At this point in time in the lesson the students have been directed by the music (when to practice and when to rotate to the next station), and have been engaged in motor learning tasks for 20-25-minutes which also represents a very similar amount of MVPA. The teacher during this time has been free to correct errors, provide modifications for students having difficulty, and to motivate her students. At this point in the lesson the teacher introduces a new skill to the students and they practice this one skill as a group. The teacher tells her class that the next time they come to class this is the skill she wants them to practice at station 5. This new task replaces the task they have previously been doing there.
Scenario 2: In many middle and high schools, up to 20% of a lesson can be lost in the first transition from locker room to the gym. Consider a common place event in physical education where the lesson begins, but the time to change is in excess of 8 minutes and then the students gather in pre-assigned locations and the teacher takes attendance. The lesson has been occurring for 13-18 minutes at this point. This 13-18 minutes could have been used differently. One alternative to this could be to place students in teams and give each team 4-5 minutes to change and be out on the gym floor. At that this point, each team begins warm-up without direction from the teacher. They have their own preassigned area to warm up in.
Both of these scenarios reflect significant but not difficult changes in pedagogy. Several decades of studies show that a teacher can be taught these changes on a Monday and make immediate changes on Tuesday. Fixing weaknesses in teaching pedagogy is doable!

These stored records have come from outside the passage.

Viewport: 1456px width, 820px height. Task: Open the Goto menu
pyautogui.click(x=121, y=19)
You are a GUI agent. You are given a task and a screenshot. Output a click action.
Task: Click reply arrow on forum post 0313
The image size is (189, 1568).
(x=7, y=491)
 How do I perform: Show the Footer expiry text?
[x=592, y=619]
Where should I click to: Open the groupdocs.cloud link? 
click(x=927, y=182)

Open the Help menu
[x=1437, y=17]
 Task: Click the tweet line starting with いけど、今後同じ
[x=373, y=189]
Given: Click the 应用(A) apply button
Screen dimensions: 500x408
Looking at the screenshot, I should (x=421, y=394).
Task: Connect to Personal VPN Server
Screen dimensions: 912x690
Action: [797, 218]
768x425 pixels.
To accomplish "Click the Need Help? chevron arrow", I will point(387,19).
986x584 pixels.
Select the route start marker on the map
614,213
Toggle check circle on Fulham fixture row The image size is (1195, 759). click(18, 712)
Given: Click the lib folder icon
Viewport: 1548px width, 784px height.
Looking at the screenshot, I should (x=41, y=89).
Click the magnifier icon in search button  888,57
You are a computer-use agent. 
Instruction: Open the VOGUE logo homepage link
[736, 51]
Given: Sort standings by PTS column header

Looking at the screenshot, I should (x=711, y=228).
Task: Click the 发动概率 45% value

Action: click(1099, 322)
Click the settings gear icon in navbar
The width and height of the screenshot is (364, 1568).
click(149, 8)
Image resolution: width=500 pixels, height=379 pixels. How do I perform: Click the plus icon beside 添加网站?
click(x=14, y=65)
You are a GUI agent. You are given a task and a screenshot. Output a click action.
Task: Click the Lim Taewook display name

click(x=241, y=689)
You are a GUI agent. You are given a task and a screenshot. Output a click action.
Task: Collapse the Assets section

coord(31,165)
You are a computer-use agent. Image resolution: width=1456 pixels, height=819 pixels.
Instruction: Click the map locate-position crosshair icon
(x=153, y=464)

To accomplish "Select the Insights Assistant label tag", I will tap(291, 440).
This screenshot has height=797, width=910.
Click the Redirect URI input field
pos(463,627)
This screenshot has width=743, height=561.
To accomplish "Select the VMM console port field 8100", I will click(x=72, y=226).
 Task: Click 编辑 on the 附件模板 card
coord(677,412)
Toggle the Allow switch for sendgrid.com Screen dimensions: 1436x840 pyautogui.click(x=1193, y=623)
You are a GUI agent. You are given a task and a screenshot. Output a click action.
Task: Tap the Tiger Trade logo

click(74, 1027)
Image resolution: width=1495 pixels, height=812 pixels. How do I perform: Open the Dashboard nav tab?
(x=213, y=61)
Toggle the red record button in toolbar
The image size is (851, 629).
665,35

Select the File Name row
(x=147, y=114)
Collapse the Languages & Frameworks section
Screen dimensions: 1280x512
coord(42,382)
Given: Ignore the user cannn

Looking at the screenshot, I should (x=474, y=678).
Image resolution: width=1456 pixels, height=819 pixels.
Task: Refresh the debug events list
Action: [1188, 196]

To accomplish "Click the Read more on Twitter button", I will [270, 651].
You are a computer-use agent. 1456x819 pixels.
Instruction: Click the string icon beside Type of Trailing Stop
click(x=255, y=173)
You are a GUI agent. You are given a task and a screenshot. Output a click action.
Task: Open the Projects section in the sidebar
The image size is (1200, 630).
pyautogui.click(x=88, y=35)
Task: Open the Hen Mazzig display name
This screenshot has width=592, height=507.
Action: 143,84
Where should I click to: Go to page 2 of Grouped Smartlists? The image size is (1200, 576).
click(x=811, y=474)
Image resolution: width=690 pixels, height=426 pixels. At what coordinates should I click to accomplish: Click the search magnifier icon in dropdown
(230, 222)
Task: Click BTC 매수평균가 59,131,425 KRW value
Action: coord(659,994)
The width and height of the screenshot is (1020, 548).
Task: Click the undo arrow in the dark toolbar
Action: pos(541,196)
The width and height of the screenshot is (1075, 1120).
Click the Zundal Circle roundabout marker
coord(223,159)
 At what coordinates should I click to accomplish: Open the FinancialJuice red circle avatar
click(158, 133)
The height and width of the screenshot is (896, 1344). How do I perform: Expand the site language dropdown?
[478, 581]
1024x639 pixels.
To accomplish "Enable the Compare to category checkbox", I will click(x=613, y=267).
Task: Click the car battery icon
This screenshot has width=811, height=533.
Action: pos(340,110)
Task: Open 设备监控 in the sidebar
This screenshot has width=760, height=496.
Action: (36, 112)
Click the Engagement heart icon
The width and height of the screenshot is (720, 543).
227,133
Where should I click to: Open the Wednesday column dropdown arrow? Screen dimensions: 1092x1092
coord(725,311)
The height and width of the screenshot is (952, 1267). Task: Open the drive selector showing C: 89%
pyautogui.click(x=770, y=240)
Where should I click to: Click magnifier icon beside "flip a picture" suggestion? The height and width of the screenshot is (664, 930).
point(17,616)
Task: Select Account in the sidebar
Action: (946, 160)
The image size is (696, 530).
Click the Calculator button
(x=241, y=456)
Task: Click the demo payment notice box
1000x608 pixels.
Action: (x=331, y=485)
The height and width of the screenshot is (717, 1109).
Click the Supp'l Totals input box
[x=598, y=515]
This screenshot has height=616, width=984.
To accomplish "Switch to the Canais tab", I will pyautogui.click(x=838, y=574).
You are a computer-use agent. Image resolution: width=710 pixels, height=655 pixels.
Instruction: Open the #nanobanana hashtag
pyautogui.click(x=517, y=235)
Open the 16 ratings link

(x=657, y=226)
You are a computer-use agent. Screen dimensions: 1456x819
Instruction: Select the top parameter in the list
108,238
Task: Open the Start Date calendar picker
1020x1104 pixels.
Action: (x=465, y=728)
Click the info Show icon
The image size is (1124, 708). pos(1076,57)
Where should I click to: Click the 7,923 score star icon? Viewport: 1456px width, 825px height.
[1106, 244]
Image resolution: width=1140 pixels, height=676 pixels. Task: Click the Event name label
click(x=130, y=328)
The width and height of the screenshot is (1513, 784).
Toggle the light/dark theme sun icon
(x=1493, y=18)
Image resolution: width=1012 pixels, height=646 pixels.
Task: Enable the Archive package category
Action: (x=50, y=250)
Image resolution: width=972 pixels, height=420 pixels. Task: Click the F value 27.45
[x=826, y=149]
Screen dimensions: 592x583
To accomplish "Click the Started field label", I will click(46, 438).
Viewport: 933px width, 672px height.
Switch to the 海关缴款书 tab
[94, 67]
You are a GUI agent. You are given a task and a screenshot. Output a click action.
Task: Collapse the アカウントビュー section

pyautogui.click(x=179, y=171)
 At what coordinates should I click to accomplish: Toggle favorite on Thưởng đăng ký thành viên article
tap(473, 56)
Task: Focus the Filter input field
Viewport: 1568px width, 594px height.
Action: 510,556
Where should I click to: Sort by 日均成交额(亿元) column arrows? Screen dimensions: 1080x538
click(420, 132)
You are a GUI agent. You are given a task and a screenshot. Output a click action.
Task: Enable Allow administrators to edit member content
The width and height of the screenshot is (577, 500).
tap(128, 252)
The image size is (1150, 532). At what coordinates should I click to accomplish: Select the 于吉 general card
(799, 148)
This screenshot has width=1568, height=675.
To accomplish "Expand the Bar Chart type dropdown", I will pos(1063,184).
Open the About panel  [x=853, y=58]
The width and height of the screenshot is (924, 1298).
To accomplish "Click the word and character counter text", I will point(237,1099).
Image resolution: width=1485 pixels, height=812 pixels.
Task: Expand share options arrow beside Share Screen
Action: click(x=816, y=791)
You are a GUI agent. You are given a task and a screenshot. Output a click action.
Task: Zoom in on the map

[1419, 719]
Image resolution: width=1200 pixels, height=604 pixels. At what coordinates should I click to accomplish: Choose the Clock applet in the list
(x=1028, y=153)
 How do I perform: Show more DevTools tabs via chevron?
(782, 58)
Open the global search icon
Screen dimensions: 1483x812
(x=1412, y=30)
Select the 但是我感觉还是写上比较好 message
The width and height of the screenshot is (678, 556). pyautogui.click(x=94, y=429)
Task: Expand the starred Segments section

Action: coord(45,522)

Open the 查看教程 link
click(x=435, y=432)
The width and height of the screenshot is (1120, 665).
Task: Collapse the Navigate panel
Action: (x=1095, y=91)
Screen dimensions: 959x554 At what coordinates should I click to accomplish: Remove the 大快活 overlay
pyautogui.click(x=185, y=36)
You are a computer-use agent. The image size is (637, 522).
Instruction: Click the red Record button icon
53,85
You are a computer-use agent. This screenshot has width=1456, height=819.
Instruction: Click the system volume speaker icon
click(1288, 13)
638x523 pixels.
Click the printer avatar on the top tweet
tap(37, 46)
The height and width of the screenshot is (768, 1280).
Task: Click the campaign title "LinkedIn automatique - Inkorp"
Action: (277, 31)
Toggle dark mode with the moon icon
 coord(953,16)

A Plea for Greater Professionalism
Teaching well is hard and challenging work but it’s also very rewarding. It’s the reason why we entered the profession. I understand that workplace conditions that include large class sizes, infrequent contact with students per week, and often marginal status in schools can be frustrating and demoralizing. But several years ago I came across a multi-year investigation into teacher reform. A major finding was that teachers who do what I call “Tinkering,” that is making small changes in their teaching, are the teachers who find their jobs most rewarding and who make the most difference in student learning.
I want to close with a final hard truth and a plea. I recognize that readers of this essay are likely not the main group of physical education teachers who should be reading this. But nonetheless, I encourage all of us to act more professionally. By this I mean we need to tinker with our teaching, actively seek out meaningful professional development, and follow up for example, with the recommendations made in this essay about investigating Play Practice and Sport Education. I say this because I don’t believe anyone else is going to do it for us- at least on a consistent basis and if not us, then who? I have always believed that the investment in teachers is the best single reform outcome for education. My plea is for teachers to invest in themselves.
References
Launder, A., & Piltz, W. (2013). Play Practice. (2nd ed). Champaign, IL: Human Kinetics.
McKenzie, T. L., Sallis, J. F., Patterson, T. L., Elder, J. P., Berry, C. C., Rupp, J. W., Atkins, C. J., Buono, M. J., & Nader, P. R. (1991). BEACHES: An observational system for assessing children’s eating and physical activity behaviors and associated events. Journal of Applied Behavior Analysis, 24, 141-151.
Siedentop, D. (1980). Physical Education: Introductory analysis. 3rd. Ed. Dubuque, IA: W. C. Brown.
Siedentop, D., P. Hastie, & van der Mars, H. (2011). Complete guide to sport education. Champaign, IL: Human Kinetics.